< (Clockwise from top left) Professor Inkyung Jung (KAIST), Dr. Dongchan Yang (KAIST), Dr. Kyukwang Kim (KAIST), Dr. Yueyuan Xu (Duke University), Dr. Xiaolin Wei (Duke University), Professor Yarui Diao (Duke University) >
The origin of many diseases begins at the cellular level and involves multiple molecular interactions. However, previous methods have struggled to accurately observe changes in individual cells. Analyzing average values across thousands of cells made it challenging to detect the early signals of disease.
Our university's research team has pioneered groundbreaking technology that decodes the genetic blueprint within a cell in 3D, akin to zooming in on Earth using Google Earth. This innovation is poised to transform research into complex diseases such as cancer, dementia, and Parkinson's disease.
KAIST announced on March 4th that Professor Inkyung Jung's research team from the Department of Biological Sciences, in collaboration with Professor Yarui Diao's team at Duke University, has developed scHiCAR (single-cell Hi-C with assay for transposase-accessible chromatin and RNA sequencing). This is the world's first ultra-high throughput & precise molecular map decoding technology that simultaneously analyzes gene expression (transcriptome), the epigenome, and the 3D genome structure within a single cell.

_YOUR INSTRUCTIONS_
Transcribe the passage on the scHiCAR announcement from "< (Clockwise from" down to "and Parkinson's disease.".

Dataset records
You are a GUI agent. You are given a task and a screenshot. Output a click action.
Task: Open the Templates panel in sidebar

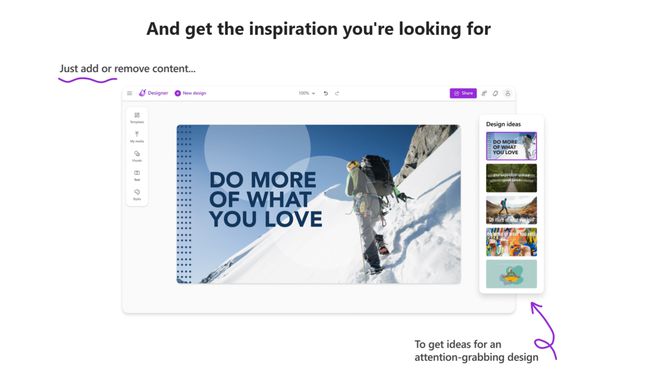click(x=137, y=117)
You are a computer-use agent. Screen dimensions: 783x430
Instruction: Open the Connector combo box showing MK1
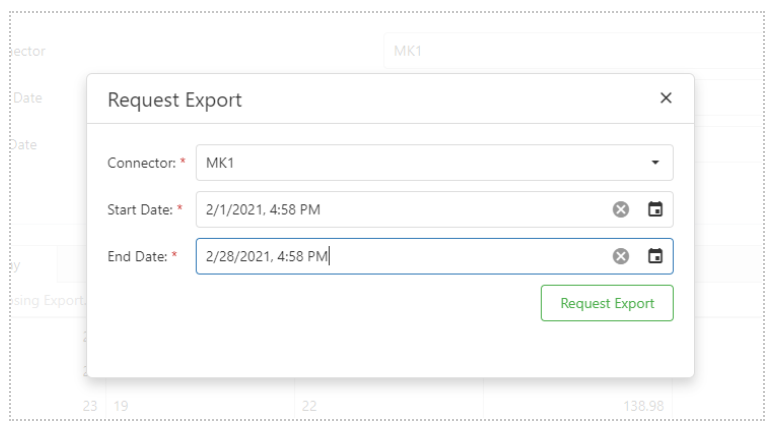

_RESULT OF THE TASK_
< (Clockwise from top left) Professor Inkyung Jung (KAIST), Dr. Dongchan Yang (KAIST), Dr. Kyukwang Kim (KAIST), Dr. Yueyuan Xu (Duke University), Dr. Xiaolin Wei (Duke University), Professor Yarui Diao (Duke University) >
The origin of many diseases begins at the cellular level and involves multiple molecular interactions. However, previous methods have struggled to accurately observe changes in individual cells. Analyzing average values across thousands of cells made it challenging to detect the early signals of disease.
Our university's research team has pioneered groundbreaking technology that decodes the genetic blueprint within a cell in 3D, akin to zooming in on Earth using Google Earth. This innovation is poised to transform research into complex diseases such as cancer, dementia, and Parkinson's disease.